With Wind, Trace and Refraction are installed in New Industries. With Wind is a large group of handmade paper, bamboo and silk kites suspended from the ceiling, in the traditional dragon, bird and hexagon shapes, bearing screenprinted digital designs of flowers and birds, along with the symbols of nations with questionable human rights records; interspersed with the festive stylized patterns on the disk-like ‘vertebrae’ of the hundred-foot-long coiled dragon are quotations about freedom of expression from Edward Snowden, Ai Weiwei and others. Trace is a group of portraits of 175 political dissidents from 31 countries taken from Amnesty International records; the portraits, derived from pixelated photographs and executed in colorful LEGO blocks in Beijing and San Francisco, lie scattered in six clusters or zones, resembling, from a distance, baseball cards or stamps—an honor roll of dissenters accompanied by brief explanations of their offenses in binders at several podiums; included are the anti-Putin protester Andrei Barabanov, the CIA leaker John Kiriakou, the Iranian physicist Omid Kokabee,  the Tibetan singer Lolo, the American civil rights leader Martin Luther King, and the Tibetan Gedhun Choekyi Nyima, named by the Dalai Lama as his successor, who disappeared in 1995 at age six. Refraction is a monumental sculpture composed of curved polished-metal plates or shields, originally manufactured for Tibetan solar cookers, attached to a steel framework; taking the shape of a gigantic wing, the piece—which is not accessible to visitors, and is visible only in glimpses from small shattered windows in the gun gallery above—has a grandly absurdist quality, ponderously earthbound yet glittering and majestic.

The remaining pieces in the Cellblock building are less spectacular as autonomous art objects, deriving some effect from their appalling settings, but they are no less forceful as pieces of engaged political art. Blossom comprises a number of onsite plumbing fixtures that have been filled with scores of intricate handmade porcelain flowers that transform these porcelain sinks, tubs, toilets and urinals into humble memorials. In Illumination, the observation rooms used for mentally ill inmates are filled with recorded chanting by displaced Tibetan Buddhists and deracinated Arizona Hopi Indians, both groups marginalized by dominant majorities. Yours Truly, located in the Dining Hall, is a collection of postcards that have been addressed to political prisoners; visitors may select one or more from the racks and sit down at long writing tables to send messages of condolence or support. Finally, Stay Tuned, in Cell Block A, fills twelve small ground-level cells with the sounds of resistance poetry or music; viewers can sit on a small stool, imagine themselves confined to a 4x8 area for years on end, and listen to the Nigerian Fela Kuti singing Sorrow Tears and Blood (“Police dey come / Army dey come”); to the Iranian Ahmad Shamlu reciting In This Dead-End Street (“Danger! Don’t dare think.
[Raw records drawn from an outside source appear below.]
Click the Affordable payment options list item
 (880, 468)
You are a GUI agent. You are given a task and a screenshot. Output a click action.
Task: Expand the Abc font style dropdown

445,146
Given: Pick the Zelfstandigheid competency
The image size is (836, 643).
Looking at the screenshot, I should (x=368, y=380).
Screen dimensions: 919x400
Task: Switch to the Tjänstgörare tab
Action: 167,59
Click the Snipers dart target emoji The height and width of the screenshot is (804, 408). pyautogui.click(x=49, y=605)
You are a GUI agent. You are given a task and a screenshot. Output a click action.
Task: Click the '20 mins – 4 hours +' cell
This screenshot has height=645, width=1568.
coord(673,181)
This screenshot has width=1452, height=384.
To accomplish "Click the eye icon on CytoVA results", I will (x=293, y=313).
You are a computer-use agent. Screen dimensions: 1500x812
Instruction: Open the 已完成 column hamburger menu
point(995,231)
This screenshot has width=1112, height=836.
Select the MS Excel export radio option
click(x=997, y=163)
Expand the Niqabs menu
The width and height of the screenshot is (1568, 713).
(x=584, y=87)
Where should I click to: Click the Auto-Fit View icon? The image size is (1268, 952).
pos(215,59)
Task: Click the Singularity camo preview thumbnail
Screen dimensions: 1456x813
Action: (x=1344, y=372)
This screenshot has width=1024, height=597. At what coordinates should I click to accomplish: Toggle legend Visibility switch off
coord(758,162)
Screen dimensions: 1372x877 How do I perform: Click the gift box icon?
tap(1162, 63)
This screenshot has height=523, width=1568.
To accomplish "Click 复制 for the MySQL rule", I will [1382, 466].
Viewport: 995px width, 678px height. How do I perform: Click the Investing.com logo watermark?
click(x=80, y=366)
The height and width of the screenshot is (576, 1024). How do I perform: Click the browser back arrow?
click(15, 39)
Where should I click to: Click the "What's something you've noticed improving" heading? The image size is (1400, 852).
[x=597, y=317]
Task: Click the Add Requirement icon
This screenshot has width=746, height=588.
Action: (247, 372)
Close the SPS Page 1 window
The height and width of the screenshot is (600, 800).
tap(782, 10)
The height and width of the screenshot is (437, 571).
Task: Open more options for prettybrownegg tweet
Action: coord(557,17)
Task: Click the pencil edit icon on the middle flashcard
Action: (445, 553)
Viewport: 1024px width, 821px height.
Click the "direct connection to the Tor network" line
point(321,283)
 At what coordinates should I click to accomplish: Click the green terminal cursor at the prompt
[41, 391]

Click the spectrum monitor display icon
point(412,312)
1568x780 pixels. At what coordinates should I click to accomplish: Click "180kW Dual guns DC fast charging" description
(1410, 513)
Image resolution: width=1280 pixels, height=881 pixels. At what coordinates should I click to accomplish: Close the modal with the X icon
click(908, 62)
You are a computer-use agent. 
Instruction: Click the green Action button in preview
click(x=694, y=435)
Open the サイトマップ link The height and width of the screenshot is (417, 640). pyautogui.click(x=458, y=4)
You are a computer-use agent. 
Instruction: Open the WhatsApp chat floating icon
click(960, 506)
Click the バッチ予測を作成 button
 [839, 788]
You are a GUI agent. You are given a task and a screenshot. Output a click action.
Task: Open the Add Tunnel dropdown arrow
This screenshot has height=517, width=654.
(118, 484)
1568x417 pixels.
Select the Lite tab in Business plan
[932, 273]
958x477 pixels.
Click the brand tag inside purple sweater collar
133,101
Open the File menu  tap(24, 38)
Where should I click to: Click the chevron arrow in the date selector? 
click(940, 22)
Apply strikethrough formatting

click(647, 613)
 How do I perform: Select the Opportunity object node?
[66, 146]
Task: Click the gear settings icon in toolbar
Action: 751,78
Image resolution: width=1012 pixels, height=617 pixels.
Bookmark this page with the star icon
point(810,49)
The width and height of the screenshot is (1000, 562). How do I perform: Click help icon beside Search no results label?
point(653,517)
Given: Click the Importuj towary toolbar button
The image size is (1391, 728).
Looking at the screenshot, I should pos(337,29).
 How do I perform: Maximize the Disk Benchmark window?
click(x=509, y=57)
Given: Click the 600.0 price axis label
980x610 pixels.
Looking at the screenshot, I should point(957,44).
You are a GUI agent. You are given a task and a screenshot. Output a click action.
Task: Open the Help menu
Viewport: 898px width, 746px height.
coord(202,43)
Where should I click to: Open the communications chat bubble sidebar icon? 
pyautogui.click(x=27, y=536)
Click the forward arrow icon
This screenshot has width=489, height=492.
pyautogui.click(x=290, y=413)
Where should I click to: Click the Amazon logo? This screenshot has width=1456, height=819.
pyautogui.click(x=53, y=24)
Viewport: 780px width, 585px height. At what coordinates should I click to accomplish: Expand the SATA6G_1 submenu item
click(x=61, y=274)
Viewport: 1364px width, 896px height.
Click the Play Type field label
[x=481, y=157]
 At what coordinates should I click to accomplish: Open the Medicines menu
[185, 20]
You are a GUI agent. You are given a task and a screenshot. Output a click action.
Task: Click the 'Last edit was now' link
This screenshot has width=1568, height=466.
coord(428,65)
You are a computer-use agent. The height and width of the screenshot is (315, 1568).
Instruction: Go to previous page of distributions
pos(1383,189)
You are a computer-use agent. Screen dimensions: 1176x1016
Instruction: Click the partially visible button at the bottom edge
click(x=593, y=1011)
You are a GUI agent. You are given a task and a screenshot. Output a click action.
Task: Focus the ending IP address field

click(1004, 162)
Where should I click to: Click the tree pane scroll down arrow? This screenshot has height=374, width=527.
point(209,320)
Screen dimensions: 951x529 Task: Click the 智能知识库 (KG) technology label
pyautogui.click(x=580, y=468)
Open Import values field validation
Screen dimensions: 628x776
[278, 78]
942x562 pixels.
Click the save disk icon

These are strange times, my dear.”); to the Chilean Victor Jara singing Manifesto (“My song is of the ladder / We are building to reach the stars.”); or to the New Czech Chamber Orchestra playing, six decades after the composer’s death, Pavel Haas’s Study for String Orchestra (Terezin 1943).

@Large is a collaborative art project that rivals in complexity in ambition two other grandly scaled artworks shown in the Bay Area in the 1970s: Christo’s Running Fence and Judy Chicago’s The Dinner Party. Is it time once again for art to aim at social change? Ai would say that it has always been time: “I live in a society where freedom is incredibly precious. We strive for it daily and put forth a great amount of effort, sometimes sacrificing everything to protect this value, to insist on freedom. Freedom for me is not a fixed condition, but a constant struggle.”